** Opening Exercise data block **

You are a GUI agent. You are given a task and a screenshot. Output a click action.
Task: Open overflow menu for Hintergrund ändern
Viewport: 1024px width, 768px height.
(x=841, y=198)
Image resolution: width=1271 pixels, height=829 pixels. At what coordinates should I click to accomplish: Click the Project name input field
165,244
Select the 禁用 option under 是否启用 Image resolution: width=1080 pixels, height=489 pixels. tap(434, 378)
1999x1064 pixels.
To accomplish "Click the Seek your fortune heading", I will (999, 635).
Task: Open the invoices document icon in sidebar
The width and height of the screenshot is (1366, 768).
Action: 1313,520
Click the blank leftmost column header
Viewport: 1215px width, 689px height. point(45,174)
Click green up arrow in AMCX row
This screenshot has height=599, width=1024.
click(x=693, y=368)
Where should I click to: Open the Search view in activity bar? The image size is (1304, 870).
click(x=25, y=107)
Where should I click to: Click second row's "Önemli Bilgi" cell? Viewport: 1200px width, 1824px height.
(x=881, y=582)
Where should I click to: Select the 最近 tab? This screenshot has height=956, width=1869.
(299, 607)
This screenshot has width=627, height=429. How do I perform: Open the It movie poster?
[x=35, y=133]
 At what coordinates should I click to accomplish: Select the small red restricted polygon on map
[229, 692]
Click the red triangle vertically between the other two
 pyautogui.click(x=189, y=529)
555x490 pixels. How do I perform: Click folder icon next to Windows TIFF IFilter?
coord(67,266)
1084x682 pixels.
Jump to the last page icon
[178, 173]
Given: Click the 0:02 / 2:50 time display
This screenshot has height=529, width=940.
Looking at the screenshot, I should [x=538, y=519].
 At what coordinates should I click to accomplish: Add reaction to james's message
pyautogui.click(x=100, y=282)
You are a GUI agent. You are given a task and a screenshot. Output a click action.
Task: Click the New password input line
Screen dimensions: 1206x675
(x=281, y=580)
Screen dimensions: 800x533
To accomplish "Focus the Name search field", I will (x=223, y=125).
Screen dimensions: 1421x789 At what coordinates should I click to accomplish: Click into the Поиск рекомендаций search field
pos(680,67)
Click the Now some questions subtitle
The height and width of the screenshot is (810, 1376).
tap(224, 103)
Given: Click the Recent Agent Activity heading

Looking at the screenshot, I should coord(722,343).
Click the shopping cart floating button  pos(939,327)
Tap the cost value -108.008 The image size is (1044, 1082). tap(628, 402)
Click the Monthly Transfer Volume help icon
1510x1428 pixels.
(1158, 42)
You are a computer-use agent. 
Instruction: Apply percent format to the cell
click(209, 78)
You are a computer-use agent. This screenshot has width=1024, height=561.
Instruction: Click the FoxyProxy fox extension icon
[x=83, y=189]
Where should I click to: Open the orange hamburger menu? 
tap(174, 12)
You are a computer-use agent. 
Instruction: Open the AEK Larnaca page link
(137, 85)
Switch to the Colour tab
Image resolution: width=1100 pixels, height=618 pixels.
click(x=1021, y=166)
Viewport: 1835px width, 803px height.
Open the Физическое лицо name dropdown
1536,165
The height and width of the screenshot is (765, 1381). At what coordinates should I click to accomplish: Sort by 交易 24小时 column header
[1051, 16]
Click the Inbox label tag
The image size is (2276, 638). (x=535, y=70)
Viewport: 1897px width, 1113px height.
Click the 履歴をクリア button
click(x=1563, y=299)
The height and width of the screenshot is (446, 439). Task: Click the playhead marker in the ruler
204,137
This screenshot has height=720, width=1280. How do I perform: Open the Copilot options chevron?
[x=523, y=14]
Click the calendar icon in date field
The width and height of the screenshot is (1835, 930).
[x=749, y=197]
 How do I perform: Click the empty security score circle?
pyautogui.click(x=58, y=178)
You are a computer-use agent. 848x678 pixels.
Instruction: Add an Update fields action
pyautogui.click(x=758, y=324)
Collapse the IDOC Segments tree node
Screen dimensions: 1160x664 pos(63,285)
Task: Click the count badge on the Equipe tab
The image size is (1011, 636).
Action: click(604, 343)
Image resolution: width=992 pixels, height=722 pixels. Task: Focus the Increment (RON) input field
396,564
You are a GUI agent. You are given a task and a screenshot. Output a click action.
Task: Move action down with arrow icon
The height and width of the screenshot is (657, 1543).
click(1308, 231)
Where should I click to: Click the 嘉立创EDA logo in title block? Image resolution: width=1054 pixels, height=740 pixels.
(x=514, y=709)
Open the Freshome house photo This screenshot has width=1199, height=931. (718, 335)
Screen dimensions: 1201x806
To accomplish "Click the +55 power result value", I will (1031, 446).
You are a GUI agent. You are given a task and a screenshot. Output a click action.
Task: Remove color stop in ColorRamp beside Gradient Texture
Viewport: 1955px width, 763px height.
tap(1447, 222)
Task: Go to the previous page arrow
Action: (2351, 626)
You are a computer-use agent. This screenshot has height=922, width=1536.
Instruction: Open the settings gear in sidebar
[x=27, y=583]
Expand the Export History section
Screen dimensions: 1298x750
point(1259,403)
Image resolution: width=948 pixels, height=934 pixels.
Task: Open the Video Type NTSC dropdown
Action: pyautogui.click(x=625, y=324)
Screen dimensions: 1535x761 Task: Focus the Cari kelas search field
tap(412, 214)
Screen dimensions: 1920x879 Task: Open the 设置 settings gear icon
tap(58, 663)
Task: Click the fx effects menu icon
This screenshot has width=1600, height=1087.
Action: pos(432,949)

** Closing Exercise data block **

**To do**
What's needed is every line of the listing, transcribed word for word.

**Exercise output**
You are a GUI agent. You are given a task and a screenshot. Output a click action.
Task: Open overflow menu for Hintergrund ändern
Viewport: 1024px width, 768px height.
(x=841, y=198)
Image resolution: width=1271 pixels, height=829 pixels. At what coordinates should I click to accomplish: Click the Project name input field
165,244
Select the 禁用 option under 是否启用 Image resolution: width=1080 pixels, height=489 pixels. tap(434, 378)
1999x1064 pixels.
To accomplish "Click the Seek your fortune heading", I will (999, 635).
Task: Open the invoices document icon in sidebar
The width and height of the screenshot is (1366, 768).
Action: 1313,520
Click the blank leftmost column header
Viewport: 1215px width, 689px height. point(45,174)
Click green up arrow in AMCX row
This screenshot has height=599, width=1024.
click(x=693, y=368)
Where should I click to: Open the Search view in activity bar? The image size is (1304, 870).
click(x=25, y=107)
Where should I click to: Click second row's "Önemli Bilgi" cell? Viewport: 1200px width, 1824px height.
(x=881, y=582)
Where should I click to: Select the 最近 tab? This screenshot has height=956, width=1869.
(299, 607)
This screenshot has width=627, height=429. How do I perform: Open the It movie poster?
[x=35, y=133]
 At what coordinates should I click to accomplish: Select the small red restricted polygon on map
[229, 692]
Click the red triangle vertically between the other two
 pyautogui.click(x=189, y=529)
555x490 pixels. How do I perform: Click folder icon next to Windows TIFF IFilter?
coord(67,266)
1084x682 pixels.
Jump to the last page icon
[178, 173]
Given: Click the 0:02 / 2:50 time display
This screenshot has height=529, width=940.
Looking at the screenshot, I should [x=538, y=519].
 At what coordinates should I click to accomplish: Add reaction to james's message
pyautogui.click(x=100, y=282)
You are a GUI agent. You are given a task and a screenshot. Output a click action.
Task: Click the New password input line
Screen dimensions: 1206x675
(x=281, y=580)
Screen dimensions: 800x533
To accomplish "Focus the Name search field", I will (x=223, y=125).
Screen dimensions: 1421x789 At what coordinates should I click to accomplish: Click into the Поиск рекомендаций search field
pos(680,67)
Click the Now some questions subtitle
The height and width of the screenshot is (810, 1376).
tap(224, 103)
Given: Click the Recent Agent Activity heading

Looking at the screenshot, I should coord(722,343).
Click the shopping cart floating button  pos(939,327)
Tap the cost value -108.008 The image size is (1044, 1082). tap(628, 402)
Click the Monthly Transfer Volume help icon
1510x1428 pixels.
(1158, 42)
You are a computer-use agent. 
Instruction: Apply percent format to the cell
click(209, 78)
You are a computer-use agent. This screenshot has width=1024, height=561.
Instruction: Click the FoxyProxy fox extension icon
[x=83, y=189]
Where should I click to: Open the orange hamburger menu? 
tap(174, 12)
You are a computer-use agent. 
Instruction: Open the AEK Larnaca page link
(137, 85)
Switch to the Colour tab
Image resolution: width=1100 pixels, height=618 pixels.
click(x=1021, y=166)
Viewport: 1835px width, 803px height.
Open the Физическое лицо name dropdown
1536,165
The height and width of the screenshot is (765, 1381). At what coordinates should I click to accomplish: Sort by 交易 24小时 column header
[1051, 16]
Click the Inbox label tag
The image size is (2276, 638). (x=535, y=70)
Viewport: 1897px width, 1113px height.
Click the 履歴をクリア button
click(x=1563, y=299)
The height and width of the screenshot is (446, 439). Task: Click the playhead marker in the ruler
204,137
This screenshot has height=720, width=1280. How do I perform: Open the Copilot options chevron?
[x=523, y=14]
Click the calendar icon in date field
The width and height of the screenshot is (1835, 930).
[x=749, y=197]
 How do I perform: Click the empty security score circle?
pyautogui.click(x=58, y=178)
You are a computer-use agent. 848x678 pixels.
Instruction: Add an Update fields action
pyautogui.click(x=758, y=324)
Collapse the IDOC Segments tree node
Screen dimensions: 1160x664 pos(63,285)
Task: Click the count badge on the Equipe tab
The image size is (1011, 636).
Action: click(604, 343)
Image resolution: width=992 pixels, height=722 pixels. Task: Focus the Increment (RON) input field
396,564
You are a GUI agent. You are given a task and a screenshot. Output a click action.
Task: Move action down with arrow icon
The height and width of the screenshot is (657, 1543).
click(1308, 231)
Where should I click to: Click the 嘉立创EDA logo in title block? Image resolution: width=1054 pixels, height=740 pixels.
(x=514, y=709)
Open the Freshome house photo This screenshot has width=1199, height=931. (718, 335)
Screen dimensions: 1201x806
To accomplish "Click the +55 power result value", I will (1031, 446).
You are a GUI agent. You are given a task and a screenshot. Output a click action.
Task: Remove color stop in ColorRamp beside Gradient Texture
Viewport: 1955px width, 763px height.
tap(1447, 222)
Task: Go to the previous page arrow
Action: (2351, 626)
You are a computer-use agent. This screenshot has height=922, width=1536.
Instruction: Open the settings gear in sidebar
[x=27, y=583]
Expand the Export History section
Screen dimensions: 1298x750
point(1259,403)
Image resolution: width=948 pixels, height=934 pixels.
Task: Open the Video Type NTSC dropdown
Action: pyautogui.click(x=625, y=324)
Screen dimensions: 1535x761 Task: Focus the Cari kelas search field
tap(412, 214)
Screen dimensions: 1920x879 Task: Open the 设置 settings gear icon
tap(58, 663)
Task: Click the fx effects menu icon
This screenshot has width=1600, height=1087.
Action: pos(432,949)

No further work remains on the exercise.